> **Your task**: Turn the records from the line with "http://www.hutawiazowna.pl (476, 1260)" to the line with "Discord Emojis (851, 863)", both included, into a Markdown table with two columns: Row for the line's number and Entry for the line itself. Leave out any blank lines.

> **Task inputs**:
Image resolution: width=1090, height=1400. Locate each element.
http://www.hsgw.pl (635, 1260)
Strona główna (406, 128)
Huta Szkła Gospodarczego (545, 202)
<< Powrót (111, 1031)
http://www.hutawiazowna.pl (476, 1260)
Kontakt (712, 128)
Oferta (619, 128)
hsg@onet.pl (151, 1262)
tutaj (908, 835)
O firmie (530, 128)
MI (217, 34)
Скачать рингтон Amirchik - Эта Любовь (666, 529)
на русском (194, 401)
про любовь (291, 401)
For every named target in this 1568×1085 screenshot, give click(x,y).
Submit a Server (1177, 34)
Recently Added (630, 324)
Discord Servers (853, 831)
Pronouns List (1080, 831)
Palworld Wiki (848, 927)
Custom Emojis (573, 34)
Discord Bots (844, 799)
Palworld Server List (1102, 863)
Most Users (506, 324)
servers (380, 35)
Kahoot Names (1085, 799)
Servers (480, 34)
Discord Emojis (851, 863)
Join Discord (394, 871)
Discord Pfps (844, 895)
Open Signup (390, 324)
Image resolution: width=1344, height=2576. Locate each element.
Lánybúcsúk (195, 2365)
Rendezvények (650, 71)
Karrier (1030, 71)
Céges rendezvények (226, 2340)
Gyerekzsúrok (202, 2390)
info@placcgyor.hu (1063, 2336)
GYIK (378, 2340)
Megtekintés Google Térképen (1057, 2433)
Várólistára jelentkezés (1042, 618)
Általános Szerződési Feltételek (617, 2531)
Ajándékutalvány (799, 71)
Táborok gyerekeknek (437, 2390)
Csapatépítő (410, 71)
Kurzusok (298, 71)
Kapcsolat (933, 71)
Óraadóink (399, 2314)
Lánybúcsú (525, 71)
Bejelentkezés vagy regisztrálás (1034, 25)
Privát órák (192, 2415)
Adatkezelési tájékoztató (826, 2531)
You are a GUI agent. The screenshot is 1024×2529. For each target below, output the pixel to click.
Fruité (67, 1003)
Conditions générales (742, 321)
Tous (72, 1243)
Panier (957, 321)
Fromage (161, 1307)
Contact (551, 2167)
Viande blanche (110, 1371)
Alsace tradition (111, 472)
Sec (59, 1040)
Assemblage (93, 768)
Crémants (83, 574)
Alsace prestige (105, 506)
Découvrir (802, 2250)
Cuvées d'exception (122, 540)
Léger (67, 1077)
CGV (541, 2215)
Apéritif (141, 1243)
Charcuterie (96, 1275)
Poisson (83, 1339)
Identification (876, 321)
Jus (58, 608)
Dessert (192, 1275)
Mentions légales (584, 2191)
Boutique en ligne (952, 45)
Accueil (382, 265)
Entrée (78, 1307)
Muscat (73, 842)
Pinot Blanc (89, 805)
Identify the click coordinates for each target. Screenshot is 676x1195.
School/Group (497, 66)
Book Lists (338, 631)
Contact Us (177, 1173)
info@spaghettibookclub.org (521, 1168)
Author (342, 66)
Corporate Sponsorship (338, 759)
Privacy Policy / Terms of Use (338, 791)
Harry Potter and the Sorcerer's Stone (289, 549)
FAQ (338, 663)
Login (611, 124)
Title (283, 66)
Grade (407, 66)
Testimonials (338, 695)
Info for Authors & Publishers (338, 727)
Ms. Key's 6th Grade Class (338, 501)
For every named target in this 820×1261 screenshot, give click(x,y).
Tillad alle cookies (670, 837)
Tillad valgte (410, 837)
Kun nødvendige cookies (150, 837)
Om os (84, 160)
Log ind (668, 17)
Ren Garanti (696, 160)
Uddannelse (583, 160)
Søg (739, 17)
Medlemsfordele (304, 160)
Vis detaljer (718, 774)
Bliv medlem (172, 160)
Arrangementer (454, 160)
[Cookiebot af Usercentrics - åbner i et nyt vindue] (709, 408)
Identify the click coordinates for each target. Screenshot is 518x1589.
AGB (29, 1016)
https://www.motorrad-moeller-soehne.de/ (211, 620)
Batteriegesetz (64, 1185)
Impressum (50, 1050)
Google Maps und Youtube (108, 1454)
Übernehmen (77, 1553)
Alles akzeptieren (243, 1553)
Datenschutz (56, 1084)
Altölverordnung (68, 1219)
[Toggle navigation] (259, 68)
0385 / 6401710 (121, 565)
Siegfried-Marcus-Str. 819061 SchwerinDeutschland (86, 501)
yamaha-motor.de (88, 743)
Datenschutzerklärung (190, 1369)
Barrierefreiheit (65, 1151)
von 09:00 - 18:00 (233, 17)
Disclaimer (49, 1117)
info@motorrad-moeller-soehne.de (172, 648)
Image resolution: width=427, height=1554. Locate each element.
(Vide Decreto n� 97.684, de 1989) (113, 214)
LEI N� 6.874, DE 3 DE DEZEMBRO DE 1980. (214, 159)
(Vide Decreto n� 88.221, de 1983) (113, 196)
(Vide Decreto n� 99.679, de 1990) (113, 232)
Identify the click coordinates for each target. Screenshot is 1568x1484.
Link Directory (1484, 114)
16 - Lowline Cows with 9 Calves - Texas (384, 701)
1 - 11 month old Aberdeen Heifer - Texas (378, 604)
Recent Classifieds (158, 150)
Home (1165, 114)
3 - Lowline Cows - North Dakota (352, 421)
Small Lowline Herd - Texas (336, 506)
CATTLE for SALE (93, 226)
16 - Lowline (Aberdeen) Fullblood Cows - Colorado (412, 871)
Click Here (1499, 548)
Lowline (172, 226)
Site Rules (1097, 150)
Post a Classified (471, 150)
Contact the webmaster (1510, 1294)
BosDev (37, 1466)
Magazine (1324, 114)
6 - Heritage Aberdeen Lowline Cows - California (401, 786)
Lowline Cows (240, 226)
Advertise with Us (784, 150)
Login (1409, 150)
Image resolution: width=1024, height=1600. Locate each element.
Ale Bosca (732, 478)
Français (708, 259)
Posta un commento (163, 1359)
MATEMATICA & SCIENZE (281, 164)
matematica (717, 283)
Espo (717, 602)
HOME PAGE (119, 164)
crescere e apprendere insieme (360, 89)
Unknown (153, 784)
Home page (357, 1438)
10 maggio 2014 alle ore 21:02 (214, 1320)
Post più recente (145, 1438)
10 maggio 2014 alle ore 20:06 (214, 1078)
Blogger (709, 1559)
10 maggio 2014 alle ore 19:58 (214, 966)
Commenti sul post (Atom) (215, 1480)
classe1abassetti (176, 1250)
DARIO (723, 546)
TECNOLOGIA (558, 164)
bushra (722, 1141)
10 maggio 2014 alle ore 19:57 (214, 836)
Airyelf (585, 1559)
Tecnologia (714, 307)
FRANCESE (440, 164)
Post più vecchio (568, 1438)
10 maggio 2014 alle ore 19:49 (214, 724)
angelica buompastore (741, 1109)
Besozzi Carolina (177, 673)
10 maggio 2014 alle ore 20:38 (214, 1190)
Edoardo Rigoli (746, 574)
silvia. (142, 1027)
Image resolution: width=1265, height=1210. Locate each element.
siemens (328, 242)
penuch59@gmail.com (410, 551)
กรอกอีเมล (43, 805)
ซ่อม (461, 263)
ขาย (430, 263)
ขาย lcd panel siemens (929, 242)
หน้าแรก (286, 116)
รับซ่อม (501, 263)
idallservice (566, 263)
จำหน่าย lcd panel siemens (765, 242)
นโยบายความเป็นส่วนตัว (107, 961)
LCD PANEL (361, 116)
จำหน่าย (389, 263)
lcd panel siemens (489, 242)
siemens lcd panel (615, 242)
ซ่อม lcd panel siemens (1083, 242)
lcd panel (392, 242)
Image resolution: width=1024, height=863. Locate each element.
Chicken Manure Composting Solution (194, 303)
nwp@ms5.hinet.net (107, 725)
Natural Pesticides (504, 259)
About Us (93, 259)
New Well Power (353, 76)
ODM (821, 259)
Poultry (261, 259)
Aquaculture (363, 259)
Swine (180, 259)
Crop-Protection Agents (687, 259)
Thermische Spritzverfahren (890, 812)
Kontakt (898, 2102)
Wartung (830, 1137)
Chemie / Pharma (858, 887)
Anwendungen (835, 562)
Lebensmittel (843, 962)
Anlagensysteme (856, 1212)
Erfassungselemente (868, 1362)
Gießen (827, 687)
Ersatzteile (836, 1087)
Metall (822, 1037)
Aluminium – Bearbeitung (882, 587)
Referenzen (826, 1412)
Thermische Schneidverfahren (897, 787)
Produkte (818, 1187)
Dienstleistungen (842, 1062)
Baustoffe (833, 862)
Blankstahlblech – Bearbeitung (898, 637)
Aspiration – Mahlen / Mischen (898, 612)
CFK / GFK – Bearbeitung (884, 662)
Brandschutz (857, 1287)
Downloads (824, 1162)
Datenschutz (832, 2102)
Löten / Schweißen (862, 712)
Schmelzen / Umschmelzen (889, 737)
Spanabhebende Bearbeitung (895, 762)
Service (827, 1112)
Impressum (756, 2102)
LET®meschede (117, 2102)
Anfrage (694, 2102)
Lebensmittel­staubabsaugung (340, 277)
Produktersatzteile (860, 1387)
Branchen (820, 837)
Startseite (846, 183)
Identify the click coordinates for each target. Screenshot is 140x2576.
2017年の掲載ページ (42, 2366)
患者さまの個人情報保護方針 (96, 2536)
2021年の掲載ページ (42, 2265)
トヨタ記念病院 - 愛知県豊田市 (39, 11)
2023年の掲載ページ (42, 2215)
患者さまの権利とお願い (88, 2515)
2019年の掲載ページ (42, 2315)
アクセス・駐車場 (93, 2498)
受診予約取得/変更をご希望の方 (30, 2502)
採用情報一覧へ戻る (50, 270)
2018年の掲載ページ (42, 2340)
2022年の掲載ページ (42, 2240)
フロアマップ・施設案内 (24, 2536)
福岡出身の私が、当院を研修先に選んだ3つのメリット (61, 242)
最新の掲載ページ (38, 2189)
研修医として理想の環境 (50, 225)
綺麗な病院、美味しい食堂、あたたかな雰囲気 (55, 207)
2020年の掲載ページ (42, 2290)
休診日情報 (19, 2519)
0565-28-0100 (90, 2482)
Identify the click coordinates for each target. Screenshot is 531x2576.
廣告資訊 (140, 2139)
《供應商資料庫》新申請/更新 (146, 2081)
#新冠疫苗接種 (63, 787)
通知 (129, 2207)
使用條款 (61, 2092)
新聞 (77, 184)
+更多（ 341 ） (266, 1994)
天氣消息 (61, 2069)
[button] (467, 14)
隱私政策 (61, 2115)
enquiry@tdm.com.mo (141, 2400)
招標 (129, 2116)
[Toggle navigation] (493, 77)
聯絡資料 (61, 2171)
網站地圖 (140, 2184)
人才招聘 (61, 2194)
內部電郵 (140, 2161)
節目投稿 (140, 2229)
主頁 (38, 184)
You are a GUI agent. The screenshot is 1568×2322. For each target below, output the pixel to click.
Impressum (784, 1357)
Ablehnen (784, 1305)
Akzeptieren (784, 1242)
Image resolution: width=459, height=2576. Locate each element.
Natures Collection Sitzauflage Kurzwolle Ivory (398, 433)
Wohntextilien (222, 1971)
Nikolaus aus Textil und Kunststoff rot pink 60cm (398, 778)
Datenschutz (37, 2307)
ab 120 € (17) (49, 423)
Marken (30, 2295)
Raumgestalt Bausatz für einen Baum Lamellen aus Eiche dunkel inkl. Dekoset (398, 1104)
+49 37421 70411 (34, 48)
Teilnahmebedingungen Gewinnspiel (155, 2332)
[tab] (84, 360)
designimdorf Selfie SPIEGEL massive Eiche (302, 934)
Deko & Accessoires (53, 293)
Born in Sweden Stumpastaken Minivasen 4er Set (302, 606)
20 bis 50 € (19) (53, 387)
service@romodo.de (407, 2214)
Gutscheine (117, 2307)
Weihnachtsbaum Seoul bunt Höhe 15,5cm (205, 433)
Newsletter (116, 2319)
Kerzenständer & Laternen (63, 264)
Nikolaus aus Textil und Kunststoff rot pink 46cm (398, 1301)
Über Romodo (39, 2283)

> **Written response**:
| Row | Entry |
|---|---|
| 1 | http://www.hutawiazowna.pl (476, 1260) |
| 2 | Kontakt (712, 128) |
| 3 | Oferta (619, 128) |
| 4 | hsg@onet.pl (151, 1262) |
| 5 | tutaj (908, 835) |
| 6 | O firmie (530, 128) |
| 7 | MI (217, 34) |
| 8 | Скачать рингтон Amirchik - Эта Любовь (666, 529) |
| 9 | на русском (194, 401) |
| 10 | про любовь (291, 401) |
| 11 | For every named target in this 1568×1085 screenshot, give click(x,y). |
| 12 | Submit a Server (1177, 34) |
| 13 | Recently Added (630, 324) |
| 14 | Discord Servers (853, 831) |
| 15 | Pronouns List (1080, 831) |
| 16 | Palworld Wiki (848, 927) |
| 17 | Custom Emojis (573, 34) |
| 18 | Discord Bots (844, 799) |
| 19 | Palworld Server List (1102, 863) |
| 20 | Most Users (506, 324) |
| 21 | servers (380, 35) |
| 22 | Kahoot Names (1085, 799) |
| 23 | Servers (480, 34) |
| 24 | Discord Emojis (851, 863) |